What the task requires ->
Take the line containing "This screenshot has height=498, width=885." as the first and the last line of the records below as the end, and please set down only what lies between them exactly, both ends included.

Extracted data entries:
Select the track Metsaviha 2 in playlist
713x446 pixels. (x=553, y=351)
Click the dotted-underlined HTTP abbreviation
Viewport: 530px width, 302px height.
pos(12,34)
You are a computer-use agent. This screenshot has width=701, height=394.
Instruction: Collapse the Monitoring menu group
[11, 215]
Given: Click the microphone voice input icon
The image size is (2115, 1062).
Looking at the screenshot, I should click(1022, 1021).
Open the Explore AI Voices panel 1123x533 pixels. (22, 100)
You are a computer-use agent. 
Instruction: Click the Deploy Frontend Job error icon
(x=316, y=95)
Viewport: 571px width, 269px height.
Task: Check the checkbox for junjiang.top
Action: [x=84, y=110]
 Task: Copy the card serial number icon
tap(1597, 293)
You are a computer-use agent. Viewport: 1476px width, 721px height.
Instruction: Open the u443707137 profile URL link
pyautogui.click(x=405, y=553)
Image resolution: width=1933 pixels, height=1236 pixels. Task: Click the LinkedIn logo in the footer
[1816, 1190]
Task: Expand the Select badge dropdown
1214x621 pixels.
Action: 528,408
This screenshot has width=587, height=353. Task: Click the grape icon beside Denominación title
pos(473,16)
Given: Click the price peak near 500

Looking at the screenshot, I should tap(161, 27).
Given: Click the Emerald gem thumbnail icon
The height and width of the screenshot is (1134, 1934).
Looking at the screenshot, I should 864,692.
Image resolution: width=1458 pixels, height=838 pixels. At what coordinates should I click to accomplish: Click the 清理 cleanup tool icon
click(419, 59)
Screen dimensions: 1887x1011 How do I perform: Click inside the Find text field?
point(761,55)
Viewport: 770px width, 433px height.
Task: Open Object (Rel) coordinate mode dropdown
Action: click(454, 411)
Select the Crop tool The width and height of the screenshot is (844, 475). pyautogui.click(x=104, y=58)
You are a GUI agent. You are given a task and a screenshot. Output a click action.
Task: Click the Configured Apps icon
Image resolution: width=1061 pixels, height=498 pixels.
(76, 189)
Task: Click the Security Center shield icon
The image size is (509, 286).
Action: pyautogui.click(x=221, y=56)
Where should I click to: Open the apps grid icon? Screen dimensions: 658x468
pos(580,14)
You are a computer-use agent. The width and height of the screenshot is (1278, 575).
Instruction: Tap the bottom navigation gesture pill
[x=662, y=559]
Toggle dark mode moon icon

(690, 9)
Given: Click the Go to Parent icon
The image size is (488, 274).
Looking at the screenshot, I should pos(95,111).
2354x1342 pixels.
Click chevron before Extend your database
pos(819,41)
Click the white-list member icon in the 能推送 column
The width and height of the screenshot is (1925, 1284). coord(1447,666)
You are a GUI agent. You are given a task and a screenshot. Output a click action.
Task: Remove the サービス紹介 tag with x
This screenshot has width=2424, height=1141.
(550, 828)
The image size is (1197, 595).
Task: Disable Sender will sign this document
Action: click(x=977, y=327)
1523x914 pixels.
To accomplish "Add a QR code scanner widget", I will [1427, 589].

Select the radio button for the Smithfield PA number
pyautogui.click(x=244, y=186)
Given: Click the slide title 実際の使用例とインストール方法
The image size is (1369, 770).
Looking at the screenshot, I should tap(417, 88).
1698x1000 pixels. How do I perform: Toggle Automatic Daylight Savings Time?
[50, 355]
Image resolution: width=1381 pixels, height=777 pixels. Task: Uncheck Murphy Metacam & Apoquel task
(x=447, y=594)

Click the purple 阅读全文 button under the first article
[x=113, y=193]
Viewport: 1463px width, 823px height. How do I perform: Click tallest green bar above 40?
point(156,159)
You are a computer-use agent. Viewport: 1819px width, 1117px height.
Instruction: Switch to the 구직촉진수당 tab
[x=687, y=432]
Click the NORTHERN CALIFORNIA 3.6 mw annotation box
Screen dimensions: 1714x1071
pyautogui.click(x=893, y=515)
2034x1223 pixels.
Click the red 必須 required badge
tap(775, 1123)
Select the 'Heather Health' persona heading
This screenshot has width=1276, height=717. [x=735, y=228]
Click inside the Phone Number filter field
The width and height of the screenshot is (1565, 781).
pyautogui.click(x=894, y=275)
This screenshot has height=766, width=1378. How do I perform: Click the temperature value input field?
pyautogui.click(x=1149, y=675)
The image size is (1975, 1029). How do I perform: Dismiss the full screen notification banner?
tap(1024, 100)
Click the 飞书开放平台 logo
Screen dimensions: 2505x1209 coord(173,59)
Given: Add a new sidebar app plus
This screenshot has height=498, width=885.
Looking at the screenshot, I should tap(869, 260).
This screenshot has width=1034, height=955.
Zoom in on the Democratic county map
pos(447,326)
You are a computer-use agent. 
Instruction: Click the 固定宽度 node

Written response ->
This screenshot has height=498, width=885.
Looking at the screenshot, I should tap(869, 260).
This screenshot has width=1034, height=955.
Zoom in on the Democratic county map
pos(447,326)
You are a computer-use agent. 
Instruction: Click the 固定宽度 node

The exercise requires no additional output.